9. Coase’s Theorem is the idea that markets with externalities can be made to function efficiently by assigning
property rights to the externality and allowing the few parties involved to negotiate a settlement. (The theory
assumes that bargaining costs are approximately equal to zero.)
Coase’s Theorem has been applied in the Clean Air Act of 1990 by the distribution of a limited number of
permits for sulfur emissions. Sulfur emissions from coal-burning power plants create sulfur dioxide in the
atmosphere, which causes acid rain.
10. The pollution permit system creates an economically efficient clean up of the pollution. Producers, who can
clean up the pollution inexpensively, will sell the permits. If the pollution is expensive to clean up, the
producer will buy the permits from the other producers. Only the pollution that is very expensive to clean up
will continue.
11. International agreements to deal with environmental problems are difficult to achieve and enforce because (a)

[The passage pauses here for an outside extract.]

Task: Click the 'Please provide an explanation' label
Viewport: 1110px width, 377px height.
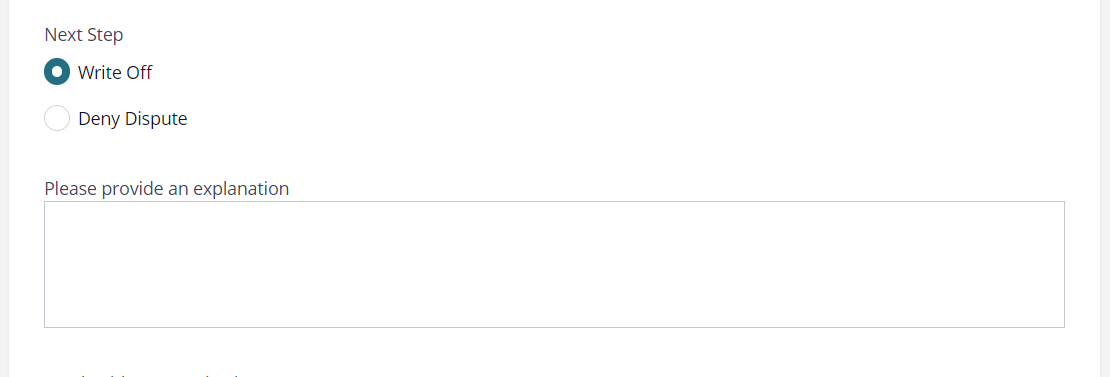Action: (166, 189)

there is little economic motivation for a single country to impose high cost on itself and (b) there is no world
government to impose those high costs on everyone.
12. The price of carbon-based energy would have to quadruple in the short-run or double in the long-run to
achieve a 25% reduction in GHG.
SUGGESTED ANSWER TO THE WEB-BASED QUESTION
Students’ answers will vary according to their location.